An April 21, 2017 St. Louis Post-Dispatch opinion piece by Drs. Timothy J. Eberlein, Victoria J. Fraser and David M. Holtzman (cancer, Alzheimer’s and infectious disease doctors at Washington University School of Medicine) urges Congress and the White House to increase 2018 NIH funding, and adopt a budget for the 2017 fiscal year before government funding expires at the end of this month. The NIH has been an invaluable force in advancing biomedical research and human health, therefore a lack of funding would be detrimental to science and medicine, hampering the discovery of new treatments for many diseases.
According to an April 21, 2017 Bloomberg article, two new studies linked soda consumption to Alzheimer’s and dementia.
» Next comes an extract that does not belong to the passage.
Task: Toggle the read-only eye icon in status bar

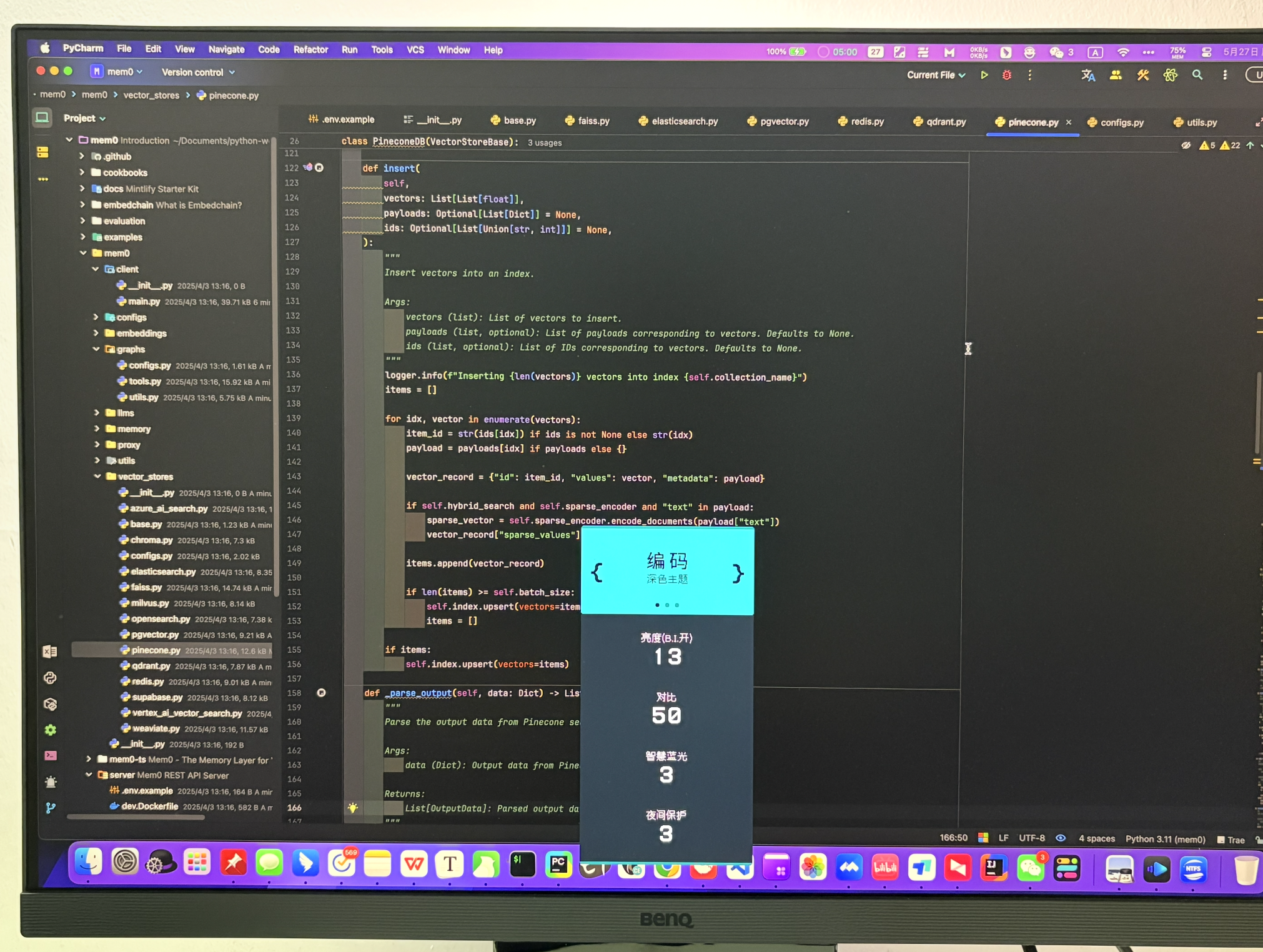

The first, published in Stroke medical journal, found that consumption of artificially sweetened beverages was associated with a higher risk of stroke and dementia, including AD. The second, published in Alzheimer’s & Dementia, found that higher consumption of sugary beverages was associated with markers for pre-clinical Alzheimer’s disease.
An April 6, 2017 letter to Congressmen Tom Cole and Rosa DeLauro, with signatories representing broad support from members of Congress, urged them to support an increase in NIH Alzheimer’s research funding by $414 million for 2018. It argued that the nation is at a crossroads and AD has already reached crisis proportions as the number of people affected is expected to almost triple by 2050.
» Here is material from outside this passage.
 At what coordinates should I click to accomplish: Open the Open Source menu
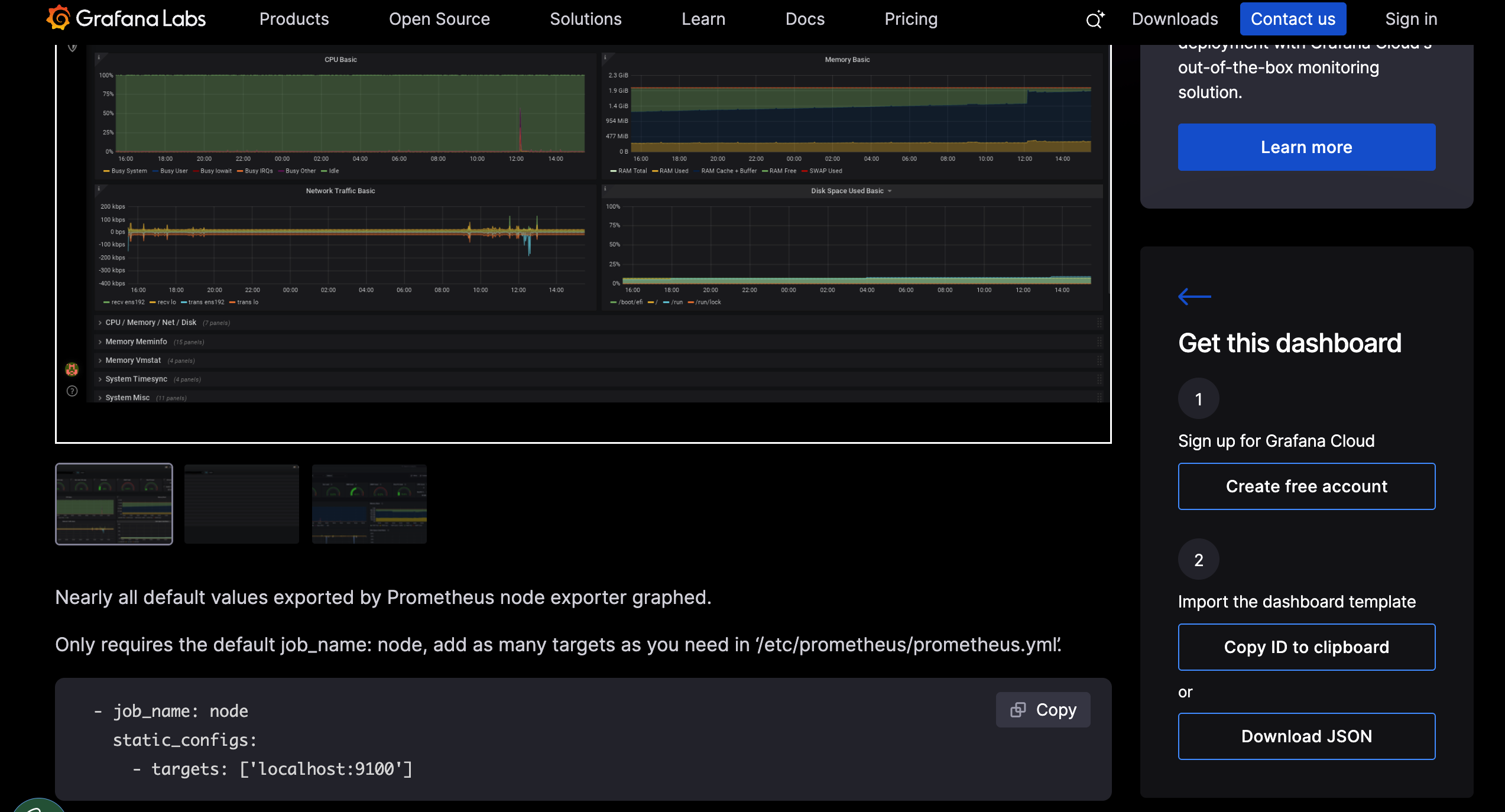tap(439, 20)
RESEARCH, SCIENCE AND TECHNOLOGY
An April 20, 2017 NPR segment and article reported on the use of electrical stimulation to boost the memory of people with dementia or brain injuries. When stimulation was delivered to the right place at the right time, it could improve memory performance by as much as 50%. "When memory was predicted to be poor, brain stimulation enhanced memory, and when it was predicted to be good, brain stimulation impaired memory,” according to Michael Kahana, Director of the Computational Memory Lab, University of Pennsylvania.
An April 18, 2017 Democrat & Chronicle article focused on the stress felt by young Alzheimer’s caregivers. According to Alanna Jacobs, who is the caregiver for her grandfather with AD, “I couldn’t sleep because the stress of what he could be doing made me so nervous I’d have to get out of bed. You get to the point where you’re so anxious all the time.”